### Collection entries
--------

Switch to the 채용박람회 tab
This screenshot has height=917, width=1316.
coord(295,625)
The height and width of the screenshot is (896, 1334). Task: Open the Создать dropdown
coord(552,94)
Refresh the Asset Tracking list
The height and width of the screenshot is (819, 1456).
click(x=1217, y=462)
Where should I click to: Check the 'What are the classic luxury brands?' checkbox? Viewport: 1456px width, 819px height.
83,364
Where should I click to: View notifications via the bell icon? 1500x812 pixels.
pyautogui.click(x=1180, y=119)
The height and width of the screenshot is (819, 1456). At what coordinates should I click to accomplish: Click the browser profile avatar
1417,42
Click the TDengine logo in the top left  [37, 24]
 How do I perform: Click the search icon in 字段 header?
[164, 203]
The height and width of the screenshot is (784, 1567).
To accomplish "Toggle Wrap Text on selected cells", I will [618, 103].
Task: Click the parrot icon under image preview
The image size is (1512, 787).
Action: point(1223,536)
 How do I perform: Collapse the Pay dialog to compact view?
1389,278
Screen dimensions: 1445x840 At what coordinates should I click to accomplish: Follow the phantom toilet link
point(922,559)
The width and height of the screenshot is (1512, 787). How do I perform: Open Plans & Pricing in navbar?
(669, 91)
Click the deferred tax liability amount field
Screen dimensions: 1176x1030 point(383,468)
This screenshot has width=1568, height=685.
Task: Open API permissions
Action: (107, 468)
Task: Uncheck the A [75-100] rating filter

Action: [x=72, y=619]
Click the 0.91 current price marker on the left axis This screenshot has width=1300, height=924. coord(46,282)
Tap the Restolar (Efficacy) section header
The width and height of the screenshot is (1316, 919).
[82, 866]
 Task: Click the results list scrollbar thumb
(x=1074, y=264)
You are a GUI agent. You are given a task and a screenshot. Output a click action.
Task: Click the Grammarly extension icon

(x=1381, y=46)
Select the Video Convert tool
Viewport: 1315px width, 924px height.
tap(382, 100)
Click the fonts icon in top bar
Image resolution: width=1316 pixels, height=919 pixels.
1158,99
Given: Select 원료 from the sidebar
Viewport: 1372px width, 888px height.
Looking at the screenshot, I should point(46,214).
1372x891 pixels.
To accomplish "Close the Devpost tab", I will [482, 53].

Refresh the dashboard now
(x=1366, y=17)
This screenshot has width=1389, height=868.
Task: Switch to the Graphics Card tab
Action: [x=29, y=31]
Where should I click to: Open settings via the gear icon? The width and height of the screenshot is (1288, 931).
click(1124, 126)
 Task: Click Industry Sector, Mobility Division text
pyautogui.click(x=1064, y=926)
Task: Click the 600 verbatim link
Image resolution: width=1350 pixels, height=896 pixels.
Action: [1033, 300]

--------

### Exercise brief
In the entries above, copy the lines from the one that contains "Image resolution: width=1350" through the last line, exactly as they appear.

### Solution to the exercise
Image resolution: width=1350 pixels, height=896 pixels.
Action: [1033, 300]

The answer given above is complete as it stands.